En avril dernier, en pleine commémoration du Génocide des Arméniens, Emir Kir, un homme politique belge, s'est fait remarquer par son absence sur les bancs socialistes du Parlement bruxellois, lors de la minute de silence en mémoire des victimes du Génocide des Arméniens de 1915 (Medz Yeghern). Pour rappel, ce député d'origine turque conteste dans ce cas précis l'utilisation du terme "génocide ".

Or selon Elio Di Rupo, président des Socialistes francophones, la position de son parti sur la question est "sans aucune ambiguïté". En effet, les Socialistes francophones dont pris l'initiative en 1998 de faire adopter une résolution parlementaire reconnaissant le génocide des Arméniens, laquelle demandait au gouvernement turc de le reconnaître à son tour. Beaucoup de bruit politicien pour rien Interrogé,

Elio Di Rupo précisait à l'agence Belga qu'Emir Kir serait convoqué par le secrétaire général du parti afin de lui demander des explications quant à son absence. De son côté, Laurette Onkelinx, présidente de la Fédération bruxelloise du PS, avait elle aussi annoncé vouloir convoquer les députés régionaux d'origine turque pour mettre les points sur les i et leur rappeler la position du PS.
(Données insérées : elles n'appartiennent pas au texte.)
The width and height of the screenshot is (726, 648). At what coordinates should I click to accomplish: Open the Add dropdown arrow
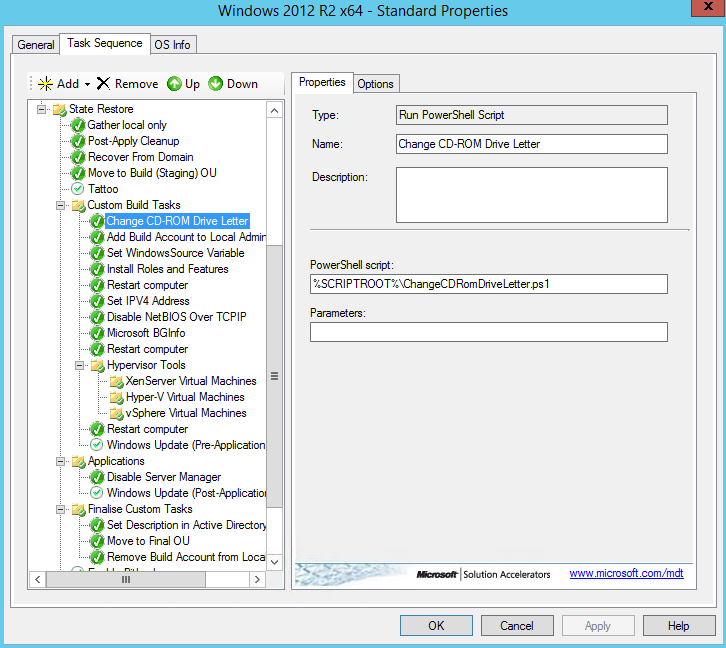[x=87, y=84]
Tout ceci finalement s'est cependant au soldé par un simple blâme par le truchement d'un communiqué ambigu, mi chèvre-mi chou, marque de fabrique des politiciens experts dans l'art de l'esquive: " Dénoncer une attitude est important. Désamorcer une colère ou un conflit, amener à comprendre l'autre, l'est tout autant. Le PS a décidé de faire l'un et l'autre"... A ainsi souligné M. Mahieu, dans un communiqué diffusé après la rencontre.

Emir Kir n'est pas à sa première manifestation aussi négationniste qu'intempestive. Déjà en mai 2004 (quelques mois avant le début des négociations d'adhésion entre l'Union européenne et la Turquie) il intentait un procès pour diffamation contre l'association "Suffrage Universel" animée par deux journalistes, Mehmet Köksal et Pierre-Yves Lambert. Il s'agissait d'articles et d'enquêtes dans lesquels Kir était dénoncé en tant que négationniste. Notamment parce que celui-ci avait participé à une manifestation dont le thème était particulièrement évocateur: " Défends la Patrie - Rejette les allégations de génocide". Emir Kir ne pouvait évidemment pas ignorer le caractère purement négationniste de cette manifestation, organisée par des citoyens d'origine turque, puisque ces slogans apparaissaient sur les tracts et affiches parrainés par les publicités de plusieurs dizaines d'entreprises turques.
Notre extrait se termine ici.